Effects of Critical Habitat Designation
Section 7 Consultation
Section 7 of the Act requires Federal agencies, including the Service, to ensure that actions they fund, authorize, or carry out do not destroy or adversely modify critical habitat. Destruction or adverse modification of critical habitat occurs when a Federal action directly or indirectly alters critical habitat to the extent it appreciably diminishes the value of critical habitat for the conservation of the species.
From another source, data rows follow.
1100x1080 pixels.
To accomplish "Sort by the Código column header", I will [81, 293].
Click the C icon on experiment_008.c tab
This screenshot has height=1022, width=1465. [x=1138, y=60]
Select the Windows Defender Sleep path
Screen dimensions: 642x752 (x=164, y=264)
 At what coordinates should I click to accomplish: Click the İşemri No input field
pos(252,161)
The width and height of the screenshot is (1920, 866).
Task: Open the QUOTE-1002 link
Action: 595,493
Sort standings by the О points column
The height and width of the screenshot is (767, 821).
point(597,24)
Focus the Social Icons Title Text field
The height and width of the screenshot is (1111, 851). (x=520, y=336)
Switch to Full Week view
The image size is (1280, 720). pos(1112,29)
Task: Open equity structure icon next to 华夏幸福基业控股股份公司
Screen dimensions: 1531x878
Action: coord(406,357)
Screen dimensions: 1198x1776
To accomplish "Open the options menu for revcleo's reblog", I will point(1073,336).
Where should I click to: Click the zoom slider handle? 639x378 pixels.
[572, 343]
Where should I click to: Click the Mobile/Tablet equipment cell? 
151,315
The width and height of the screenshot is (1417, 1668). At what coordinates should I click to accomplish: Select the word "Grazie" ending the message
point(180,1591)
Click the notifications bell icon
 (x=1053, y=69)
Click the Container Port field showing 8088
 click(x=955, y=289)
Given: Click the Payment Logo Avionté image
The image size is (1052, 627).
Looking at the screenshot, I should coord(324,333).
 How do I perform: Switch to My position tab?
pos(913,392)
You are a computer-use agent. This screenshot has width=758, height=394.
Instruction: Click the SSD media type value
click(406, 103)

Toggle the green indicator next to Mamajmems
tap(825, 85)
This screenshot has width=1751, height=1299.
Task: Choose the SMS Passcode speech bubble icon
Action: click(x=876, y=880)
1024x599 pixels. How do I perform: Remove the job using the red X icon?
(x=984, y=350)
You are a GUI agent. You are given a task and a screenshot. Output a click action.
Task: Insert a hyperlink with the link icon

Individuals, organizations, States, local governments, and other non-Federal entities are affected by the designation of critical habitat only if their actions occur on Federal lands, require a Federal permit, license, or other authorization, or involve Federal funding.
Section 7(a) of the Act requires Federal agencies, including the Service, to evaluate their actions with respect to any species that is proposed or listed as endangered or threatened, and with respect to its critical habitat, if any is designated or proposed. Regulations implementing this interagency cooperation provision of the Act are codified at 50 CFR part 402. Section 7(a)(4) of the Act requires Federal agencies to confer with us on any action that is likely to jeopardize the continued existence of a species proposed for listing, or result in destruction or adverse modification of proposed critical habitat. Conference reports provide conservation recommendations to assist the action agency in eliminating conflicts that may be caused by the proposed action. The conservation recommendations in a conference report are advisory.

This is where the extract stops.